Set out the lines of the records as a JSON list of strings, one string per line with blank lines omitted, starting with the line that contains "Task: Click the 跳转 jump button" and running through the end of the records. Leave the pictures out of the answer.

Records drawn from a pointing dataset
[Start]

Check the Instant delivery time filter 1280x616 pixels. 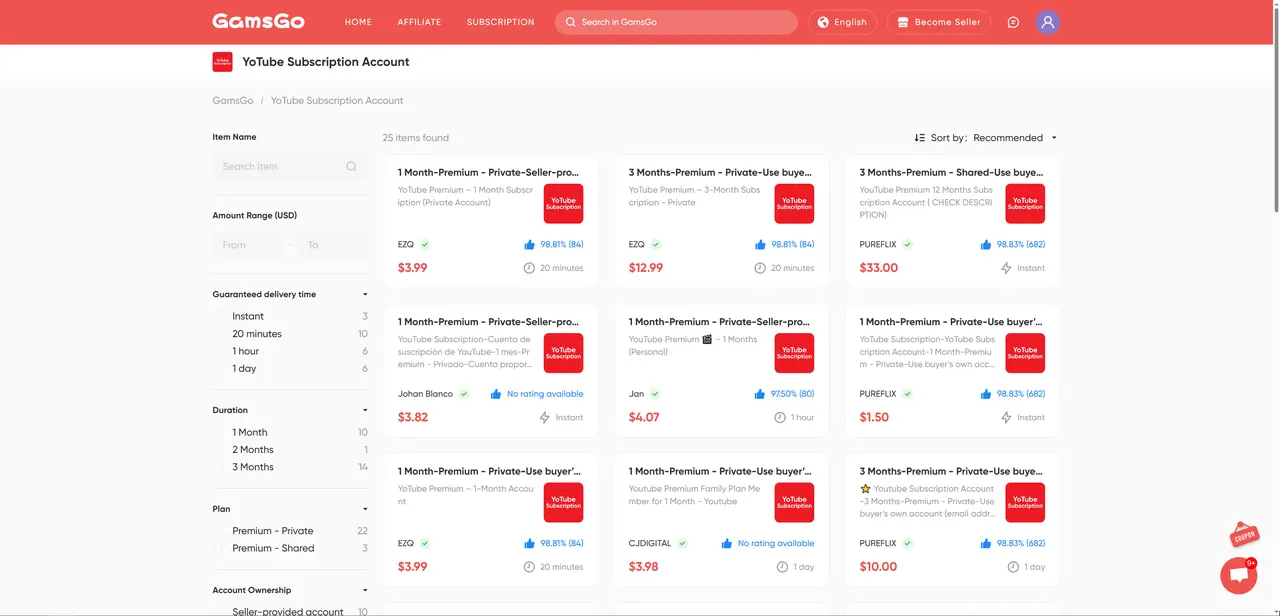click(x=220, y=317)
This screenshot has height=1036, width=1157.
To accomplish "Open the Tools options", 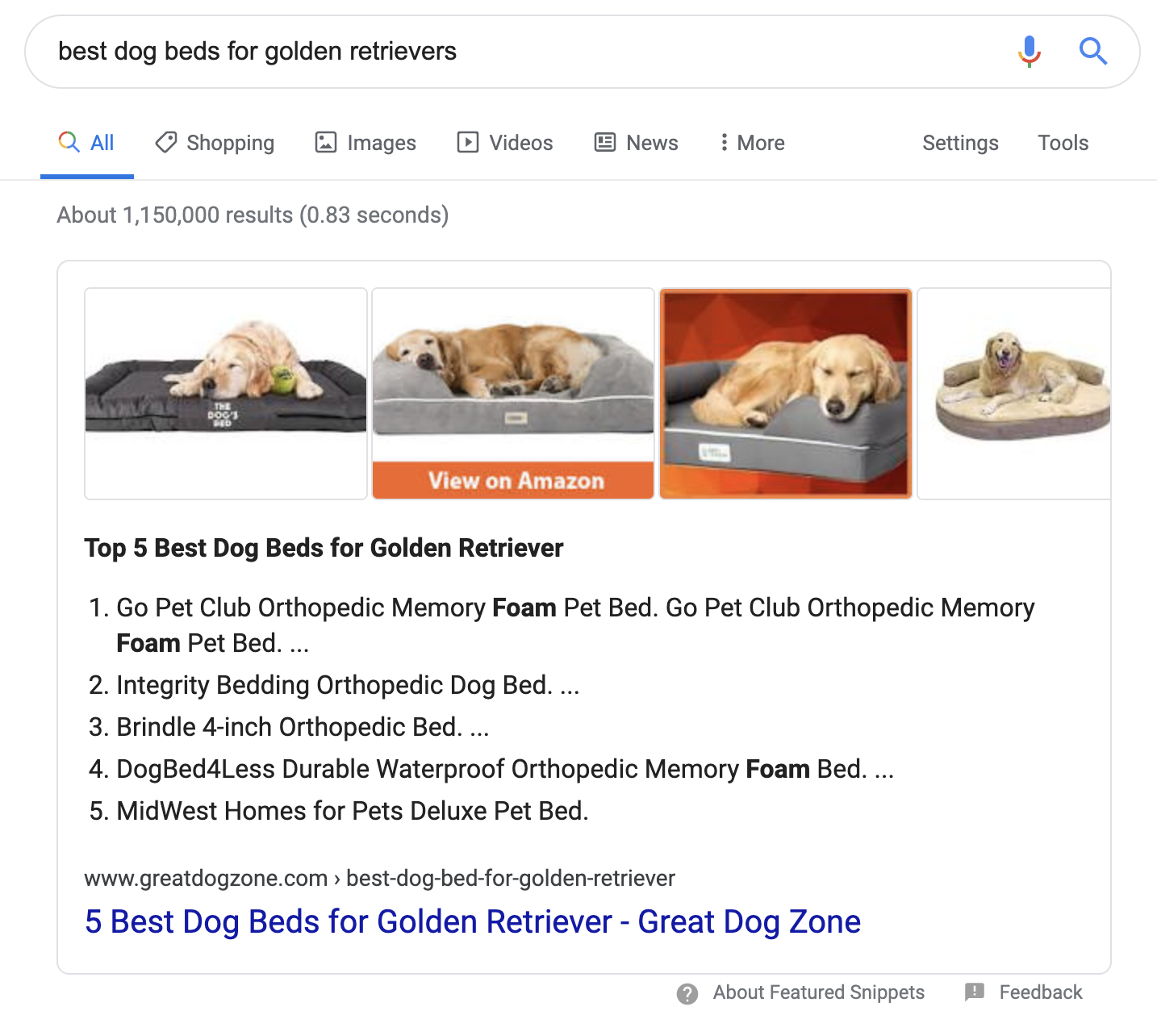I will click(x=1063, y=143).
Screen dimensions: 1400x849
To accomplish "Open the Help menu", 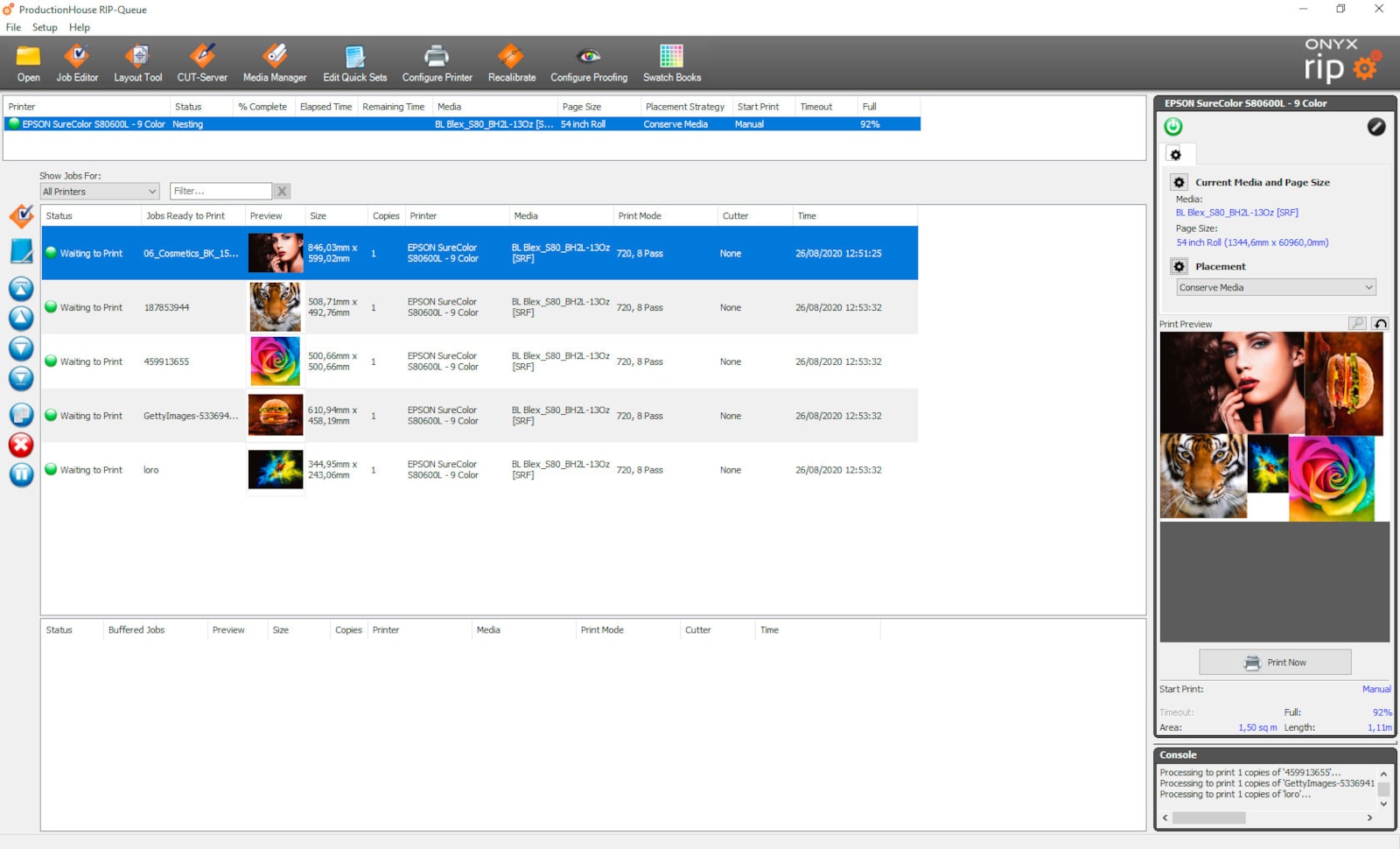I will coord(80,27).
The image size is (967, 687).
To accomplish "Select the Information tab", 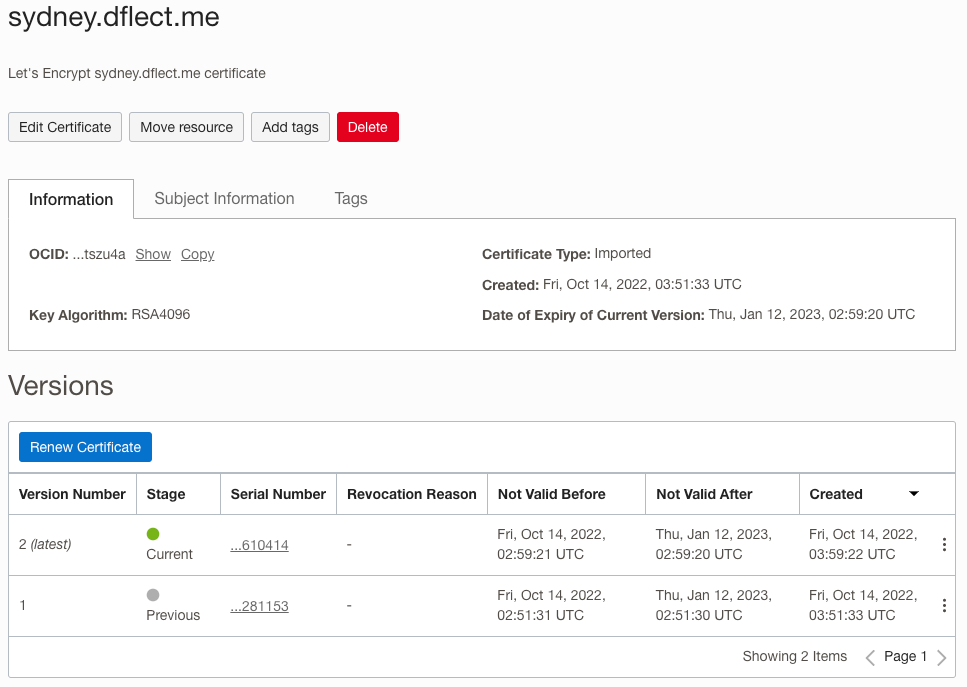I will pos(71,199).
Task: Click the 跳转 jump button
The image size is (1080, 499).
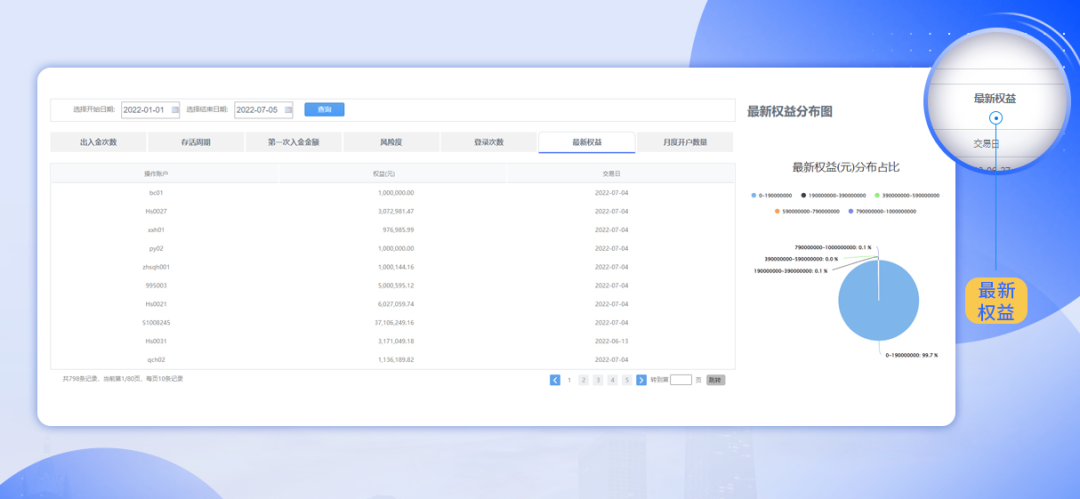Action: (715, 380)
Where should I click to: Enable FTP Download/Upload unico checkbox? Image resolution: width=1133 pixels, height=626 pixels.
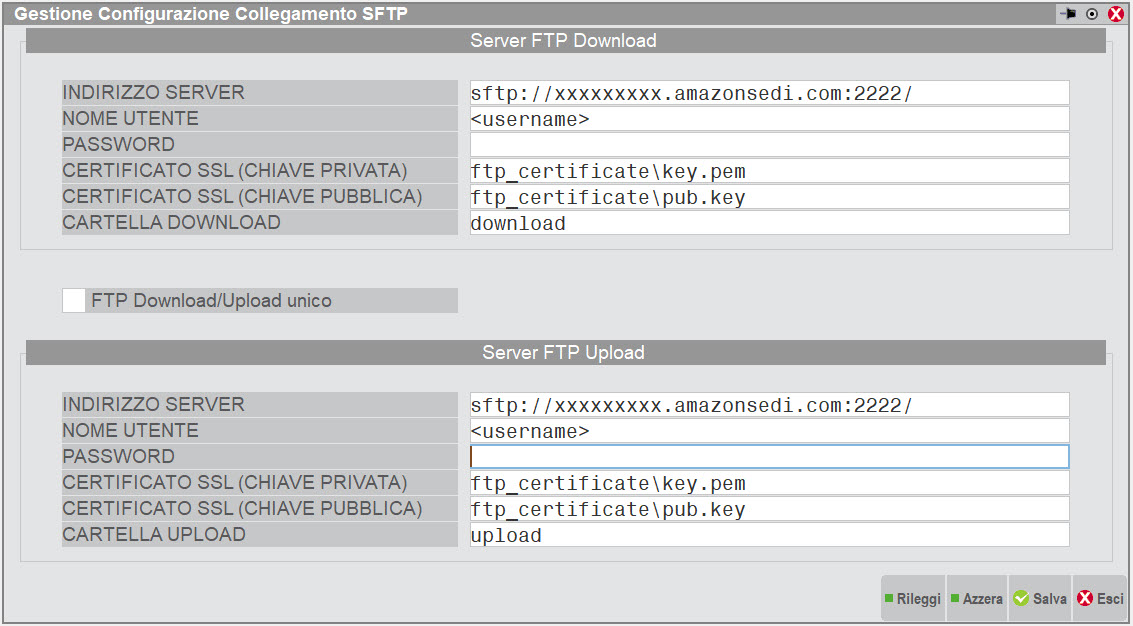pyautogui.click(x=74, y=301)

[End]

**Solution to the exercise:**
[
  "Task: Click the 跳转 jump button",
  "The image size is (1080, 499).",
  "Action: (715, 380)",
  "Where should I click to: Enable FTP Download/Upload unico checkbox? Image resolution: width=1133 pixels, height=626 pixels.",
  "pyautogui.click(x=74, y=301)"
]